**EXERCISE GOAL**: Repeat exactly, please, the opening lines of the data below, through and including the line where "Task: Click the edit pencil icon in toolbar" sits.

**TASK INPUTS**:
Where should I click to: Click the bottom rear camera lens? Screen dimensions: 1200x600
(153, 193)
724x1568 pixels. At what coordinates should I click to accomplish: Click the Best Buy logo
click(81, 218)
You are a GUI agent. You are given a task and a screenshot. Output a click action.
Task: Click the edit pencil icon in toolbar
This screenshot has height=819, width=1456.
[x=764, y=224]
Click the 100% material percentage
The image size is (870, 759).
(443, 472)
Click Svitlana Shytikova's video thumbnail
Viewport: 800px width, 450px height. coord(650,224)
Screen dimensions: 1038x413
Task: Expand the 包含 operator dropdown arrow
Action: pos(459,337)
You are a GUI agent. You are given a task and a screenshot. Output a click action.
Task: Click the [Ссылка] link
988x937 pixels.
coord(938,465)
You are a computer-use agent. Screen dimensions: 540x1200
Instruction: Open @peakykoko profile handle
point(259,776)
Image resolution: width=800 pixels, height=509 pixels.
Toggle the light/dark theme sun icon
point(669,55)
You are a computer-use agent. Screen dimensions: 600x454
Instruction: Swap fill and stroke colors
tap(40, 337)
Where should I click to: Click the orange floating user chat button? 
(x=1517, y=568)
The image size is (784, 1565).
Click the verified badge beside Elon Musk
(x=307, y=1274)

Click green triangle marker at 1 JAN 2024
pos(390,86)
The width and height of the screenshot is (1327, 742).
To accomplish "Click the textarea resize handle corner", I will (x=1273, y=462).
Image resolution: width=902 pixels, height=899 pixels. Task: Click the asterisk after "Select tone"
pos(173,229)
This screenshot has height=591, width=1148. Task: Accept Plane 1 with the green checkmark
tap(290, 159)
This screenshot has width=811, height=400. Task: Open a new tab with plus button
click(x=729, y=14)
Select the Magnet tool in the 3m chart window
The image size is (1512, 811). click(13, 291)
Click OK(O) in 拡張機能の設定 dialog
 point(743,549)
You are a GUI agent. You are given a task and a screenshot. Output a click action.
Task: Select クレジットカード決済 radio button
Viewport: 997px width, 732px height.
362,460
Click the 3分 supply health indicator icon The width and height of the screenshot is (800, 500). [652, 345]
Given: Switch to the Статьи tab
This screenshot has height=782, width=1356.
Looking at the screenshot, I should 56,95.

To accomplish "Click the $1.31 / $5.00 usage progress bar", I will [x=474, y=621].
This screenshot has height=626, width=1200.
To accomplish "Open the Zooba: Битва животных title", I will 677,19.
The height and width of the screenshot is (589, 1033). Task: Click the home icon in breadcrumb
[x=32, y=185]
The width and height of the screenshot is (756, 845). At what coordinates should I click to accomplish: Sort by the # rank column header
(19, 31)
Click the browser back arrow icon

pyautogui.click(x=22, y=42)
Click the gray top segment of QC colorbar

**ANSWER SPACE**:
Where should I click to: Click the bottom rear camera lens? Screen dimensions: 1200x600
(153, 193)
724x1568 pixels. At what coordinates should I click to accomplish: Click the Best Buy logo
click(81, 218)
You are a GUI agent. You are given a task and a screenshot. Output a click action.
Task: Click the edit pencil icon in toolbar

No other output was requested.